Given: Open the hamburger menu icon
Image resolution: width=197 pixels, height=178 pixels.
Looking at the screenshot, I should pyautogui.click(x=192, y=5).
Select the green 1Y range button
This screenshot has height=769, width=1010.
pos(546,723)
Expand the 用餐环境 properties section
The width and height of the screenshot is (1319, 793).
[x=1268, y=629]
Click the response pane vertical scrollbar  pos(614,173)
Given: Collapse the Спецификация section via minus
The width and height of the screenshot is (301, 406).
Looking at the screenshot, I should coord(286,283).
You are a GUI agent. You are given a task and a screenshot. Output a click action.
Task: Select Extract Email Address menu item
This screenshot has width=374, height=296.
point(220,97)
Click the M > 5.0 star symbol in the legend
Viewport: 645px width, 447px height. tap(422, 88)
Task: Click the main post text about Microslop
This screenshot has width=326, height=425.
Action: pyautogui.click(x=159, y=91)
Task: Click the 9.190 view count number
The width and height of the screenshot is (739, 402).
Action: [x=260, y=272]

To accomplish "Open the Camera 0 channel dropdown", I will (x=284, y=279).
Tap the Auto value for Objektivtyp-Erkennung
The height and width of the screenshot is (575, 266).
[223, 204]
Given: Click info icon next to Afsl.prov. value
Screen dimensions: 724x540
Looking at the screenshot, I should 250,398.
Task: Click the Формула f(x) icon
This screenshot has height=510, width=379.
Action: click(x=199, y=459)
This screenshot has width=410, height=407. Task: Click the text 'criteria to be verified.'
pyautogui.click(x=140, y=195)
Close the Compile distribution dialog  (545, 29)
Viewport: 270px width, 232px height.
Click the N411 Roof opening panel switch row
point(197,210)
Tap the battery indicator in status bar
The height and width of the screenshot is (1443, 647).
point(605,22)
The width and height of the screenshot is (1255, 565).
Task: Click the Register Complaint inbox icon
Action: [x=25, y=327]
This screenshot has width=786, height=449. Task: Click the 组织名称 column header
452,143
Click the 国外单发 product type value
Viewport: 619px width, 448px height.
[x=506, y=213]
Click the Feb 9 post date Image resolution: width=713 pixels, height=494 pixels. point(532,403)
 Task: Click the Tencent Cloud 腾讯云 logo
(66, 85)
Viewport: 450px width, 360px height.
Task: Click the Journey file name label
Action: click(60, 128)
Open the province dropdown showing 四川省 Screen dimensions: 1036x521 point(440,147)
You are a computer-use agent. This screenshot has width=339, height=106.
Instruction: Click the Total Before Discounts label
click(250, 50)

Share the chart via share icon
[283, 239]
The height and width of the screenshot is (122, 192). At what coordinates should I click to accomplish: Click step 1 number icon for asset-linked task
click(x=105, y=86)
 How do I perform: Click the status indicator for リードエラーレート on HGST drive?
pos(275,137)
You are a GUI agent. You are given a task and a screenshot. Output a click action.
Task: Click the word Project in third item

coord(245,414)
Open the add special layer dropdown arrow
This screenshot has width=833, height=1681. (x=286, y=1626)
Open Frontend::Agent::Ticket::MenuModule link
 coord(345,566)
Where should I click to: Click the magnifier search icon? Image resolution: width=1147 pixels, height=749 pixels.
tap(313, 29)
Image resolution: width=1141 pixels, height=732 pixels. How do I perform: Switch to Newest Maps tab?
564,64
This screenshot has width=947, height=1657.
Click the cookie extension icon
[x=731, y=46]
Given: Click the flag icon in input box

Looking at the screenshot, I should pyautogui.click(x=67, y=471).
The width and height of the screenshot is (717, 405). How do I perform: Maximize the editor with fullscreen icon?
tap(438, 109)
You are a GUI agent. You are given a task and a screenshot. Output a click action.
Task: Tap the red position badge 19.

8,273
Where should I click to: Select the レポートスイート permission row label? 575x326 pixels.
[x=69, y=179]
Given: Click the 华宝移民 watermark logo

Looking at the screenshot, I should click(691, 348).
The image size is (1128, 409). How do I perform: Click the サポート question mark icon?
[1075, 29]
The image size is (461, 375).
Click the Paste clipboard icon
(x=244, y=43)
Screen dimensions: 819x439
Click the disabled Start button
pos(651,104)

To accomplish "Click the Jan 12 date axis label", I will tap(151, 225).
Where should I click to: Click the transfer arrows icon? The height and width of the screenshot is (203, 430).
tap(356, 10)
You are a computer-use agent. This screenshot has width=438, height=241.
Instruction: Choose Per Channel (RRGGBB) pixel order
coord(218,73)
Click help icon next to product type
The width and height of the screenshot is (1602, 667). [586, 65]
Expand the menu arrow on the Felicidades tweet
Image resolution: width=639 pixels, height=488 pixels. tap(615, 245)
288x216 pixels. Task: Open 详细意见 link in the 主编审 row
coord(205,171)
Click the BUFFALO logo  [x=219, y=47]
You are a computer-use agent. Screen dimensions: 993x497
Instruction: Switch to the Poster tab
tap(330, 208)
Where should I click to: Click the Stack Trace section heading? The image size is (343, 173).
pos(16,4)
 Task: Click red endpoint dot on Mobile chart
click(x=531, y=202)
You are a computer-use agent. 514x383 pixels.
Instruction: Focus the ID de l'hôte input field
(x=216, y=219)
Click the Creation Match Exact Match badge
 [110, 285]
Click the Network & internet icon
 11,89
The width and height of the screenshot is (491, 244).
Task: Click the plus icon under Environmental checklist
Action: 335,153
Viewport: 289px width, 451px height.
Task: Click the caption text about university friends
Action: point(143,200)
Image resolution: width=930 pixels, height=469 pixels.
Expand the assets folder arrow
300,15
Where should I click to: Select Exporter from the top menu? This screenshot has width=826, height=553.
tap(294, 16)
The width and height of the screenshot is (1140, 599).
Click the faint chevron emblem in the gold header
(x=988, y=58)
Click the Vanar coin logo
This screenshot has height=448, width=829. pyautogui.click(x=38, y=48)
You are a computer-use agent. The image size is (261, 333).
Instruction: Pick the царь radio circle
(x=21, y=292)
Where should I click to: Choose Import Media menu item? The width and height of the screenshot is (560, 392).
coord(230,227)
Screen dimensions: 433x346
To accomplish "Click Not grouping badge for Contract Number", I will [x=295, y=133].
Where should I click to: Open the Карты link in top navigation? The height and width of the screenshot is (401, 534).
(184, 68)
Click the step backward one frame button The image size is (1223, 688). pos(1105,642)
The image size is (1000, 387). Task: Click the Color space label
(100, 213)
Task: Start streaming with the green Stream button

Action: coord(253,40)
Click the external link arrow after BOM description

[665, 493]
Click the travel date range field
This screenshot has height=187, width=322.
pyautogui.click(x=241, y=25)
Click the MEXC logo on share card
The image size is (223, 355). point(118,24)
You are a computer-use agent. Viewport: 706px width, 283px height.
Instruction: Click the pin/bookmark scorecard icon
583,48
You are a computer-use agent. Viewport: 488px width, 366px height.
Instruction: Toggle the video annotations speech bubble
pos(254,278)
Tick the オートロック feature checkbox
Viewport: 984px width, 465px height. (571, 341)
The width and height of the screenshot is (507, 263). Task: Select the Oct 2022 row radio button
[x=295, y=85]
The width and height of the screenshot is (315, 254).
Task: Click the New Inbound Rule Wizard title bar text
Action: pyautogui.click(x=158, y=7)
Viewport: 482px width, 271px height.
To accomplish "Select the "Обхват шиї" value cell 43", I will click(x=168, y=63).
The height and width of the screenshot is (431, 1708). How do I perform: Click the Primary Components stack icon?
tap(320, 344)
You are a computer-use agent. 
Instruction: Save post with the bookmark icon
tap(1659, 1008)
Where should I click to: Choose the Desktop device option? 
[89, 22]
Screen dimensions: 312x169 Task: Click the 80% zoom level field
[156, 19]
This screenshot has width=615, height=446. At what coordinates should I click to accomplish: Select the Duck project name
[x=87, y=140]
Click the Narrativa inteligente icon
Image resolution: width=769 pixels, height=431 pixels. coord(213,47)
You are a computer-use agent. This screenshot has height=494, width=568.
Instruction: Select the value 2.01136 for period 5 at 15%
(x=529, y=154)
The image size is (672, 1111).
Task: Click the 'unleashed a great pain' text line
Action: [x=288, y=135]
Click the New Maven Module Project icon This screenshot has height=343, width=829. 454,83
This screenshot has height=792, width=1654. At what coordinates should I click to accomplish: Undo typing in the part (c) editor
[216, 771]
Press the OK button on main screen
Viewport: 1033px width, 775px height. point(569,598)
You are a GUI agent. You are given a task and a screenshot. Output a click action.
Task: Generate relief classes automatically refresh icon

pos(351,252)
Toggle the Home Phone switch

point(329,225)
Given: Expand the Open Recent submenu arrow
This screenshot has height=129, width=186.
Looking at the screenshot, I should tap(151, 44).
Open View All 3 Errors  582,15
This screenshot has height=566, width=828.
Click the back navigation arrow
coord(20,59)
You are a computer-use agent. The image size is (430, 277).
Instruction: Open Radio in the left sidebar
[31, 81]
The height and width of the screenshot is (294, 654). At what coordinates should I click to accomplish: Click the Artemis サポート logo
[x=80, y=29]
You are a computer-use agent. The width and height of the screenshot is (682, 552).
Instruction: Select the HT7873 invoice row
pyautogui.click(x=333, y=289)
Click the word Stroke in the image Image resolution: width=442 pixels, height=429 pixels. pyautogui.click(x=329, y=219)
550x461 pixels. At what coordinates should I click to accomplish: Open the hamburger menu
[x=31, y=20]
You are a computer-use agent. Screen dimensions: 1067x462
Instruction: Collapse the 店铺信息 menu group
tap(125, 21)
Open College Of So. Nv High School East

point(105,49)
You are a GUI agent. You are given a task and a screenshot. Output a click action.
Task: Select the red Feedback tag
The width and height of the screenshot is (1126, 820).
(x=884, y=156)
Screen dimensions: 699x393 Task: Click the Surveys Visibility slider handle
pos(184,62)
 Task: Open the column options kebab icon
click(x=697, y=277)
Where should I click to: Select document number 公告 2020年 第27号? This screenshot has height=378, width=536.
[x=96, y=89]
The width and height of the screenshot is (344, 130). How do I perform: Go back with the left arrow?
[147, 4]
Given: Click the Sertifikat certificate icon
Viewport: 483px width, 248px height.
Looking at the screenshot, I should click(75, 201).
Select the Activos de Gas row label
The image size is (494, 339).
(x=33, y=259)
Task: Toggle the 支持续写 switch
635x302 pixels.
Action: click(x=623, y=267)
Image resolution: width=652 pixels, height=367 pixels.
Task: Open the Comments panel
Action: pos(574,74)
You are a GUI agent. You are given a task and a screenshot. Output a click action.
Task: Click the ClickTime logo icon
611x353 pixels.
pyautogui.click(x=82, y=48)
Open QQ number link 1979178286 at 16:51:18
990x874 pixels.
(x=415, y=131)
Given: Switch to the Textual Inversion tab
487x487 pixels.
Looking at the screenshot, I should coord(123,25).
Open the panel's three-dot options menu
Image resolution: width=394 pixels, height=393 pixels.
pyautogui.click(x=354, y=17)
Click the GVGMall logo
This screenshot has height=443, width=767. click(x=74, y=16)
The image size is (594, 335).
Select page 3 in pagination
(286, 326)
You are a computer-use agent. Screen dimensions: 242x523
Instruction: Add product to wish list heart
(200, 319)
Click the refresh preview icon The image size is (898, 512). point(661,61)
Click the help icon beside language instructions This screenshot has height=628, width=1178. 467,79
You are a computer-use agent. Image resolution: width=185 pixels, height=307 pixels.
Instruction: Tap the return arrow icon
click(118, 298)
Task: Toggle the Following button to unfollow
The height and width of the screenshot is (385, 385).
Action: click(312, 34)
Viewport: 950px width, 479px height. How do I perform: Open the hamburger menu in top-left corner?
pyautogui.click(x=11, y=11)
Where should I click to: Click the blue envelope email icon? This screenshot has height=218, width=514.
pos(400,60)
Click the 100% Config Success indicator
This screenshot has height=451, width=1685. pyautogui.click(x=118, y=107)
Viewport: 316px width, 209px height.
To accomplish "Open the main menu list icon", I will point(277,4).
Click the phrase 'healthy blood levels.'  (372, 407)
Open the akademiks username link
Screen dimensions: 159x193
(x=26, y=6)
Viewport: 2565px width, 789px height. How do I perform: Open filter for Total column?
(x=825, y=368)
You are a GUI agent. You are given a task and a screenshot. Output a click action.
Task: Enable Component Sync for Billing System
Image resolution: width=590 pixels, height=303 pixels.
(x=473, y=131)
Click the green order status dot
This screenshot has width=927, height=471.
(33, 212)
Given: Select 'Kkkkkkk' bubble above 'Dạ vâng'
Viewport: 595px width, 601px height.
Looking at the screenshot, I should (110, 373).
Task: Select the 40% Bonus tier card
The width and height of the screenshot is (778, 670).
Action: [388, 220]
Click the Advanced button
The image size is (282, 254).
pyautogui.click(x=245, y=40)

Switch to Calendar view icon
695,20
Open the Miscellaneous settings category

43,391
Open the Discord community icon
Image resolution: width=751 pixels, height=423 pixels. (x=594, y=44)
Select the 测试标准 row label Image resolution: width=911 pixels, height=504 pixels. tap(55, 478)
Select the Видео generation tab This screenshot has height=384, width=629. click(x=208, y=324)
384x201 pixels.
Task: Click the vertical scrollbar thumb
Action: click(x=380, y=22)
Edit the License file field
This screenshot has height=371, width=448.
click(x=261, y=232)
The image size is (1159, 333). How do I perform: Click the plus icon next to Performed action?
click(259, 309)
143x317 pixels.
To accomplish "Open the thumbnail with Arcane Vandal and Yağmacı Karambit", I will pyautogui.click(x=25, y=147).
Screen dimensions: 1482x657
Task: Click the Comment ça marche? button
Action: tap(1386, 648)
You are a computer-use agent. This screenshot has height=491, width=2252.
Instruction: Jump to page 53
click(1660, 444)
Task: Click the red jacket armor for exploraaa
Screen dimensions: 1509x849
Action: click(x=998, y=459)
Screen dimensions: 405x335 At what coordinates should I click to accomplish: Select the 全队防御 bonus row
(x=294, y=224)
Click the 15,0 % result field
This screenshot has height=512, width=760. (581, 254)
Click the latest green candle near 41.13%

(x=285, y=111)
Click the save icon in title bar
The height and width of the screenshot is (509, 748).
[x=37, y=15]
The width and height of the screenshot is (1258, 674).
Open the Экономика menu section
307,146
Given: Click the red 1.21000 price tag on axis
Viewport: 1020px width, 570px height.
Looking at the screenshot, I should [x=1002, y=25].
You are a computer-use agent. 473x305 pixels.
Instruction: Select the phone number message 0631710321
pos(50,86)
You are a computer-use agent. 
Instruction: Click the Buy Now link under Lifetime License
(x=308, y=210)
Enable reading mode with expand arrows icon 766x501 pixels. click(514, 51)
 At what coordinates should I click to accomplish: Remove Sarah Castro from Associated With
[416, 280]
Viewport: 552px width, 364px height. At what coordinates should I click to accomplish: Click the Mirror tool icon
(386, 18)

####

Report how many lines in the records hold the word "axis", giving the number and nothing else.

2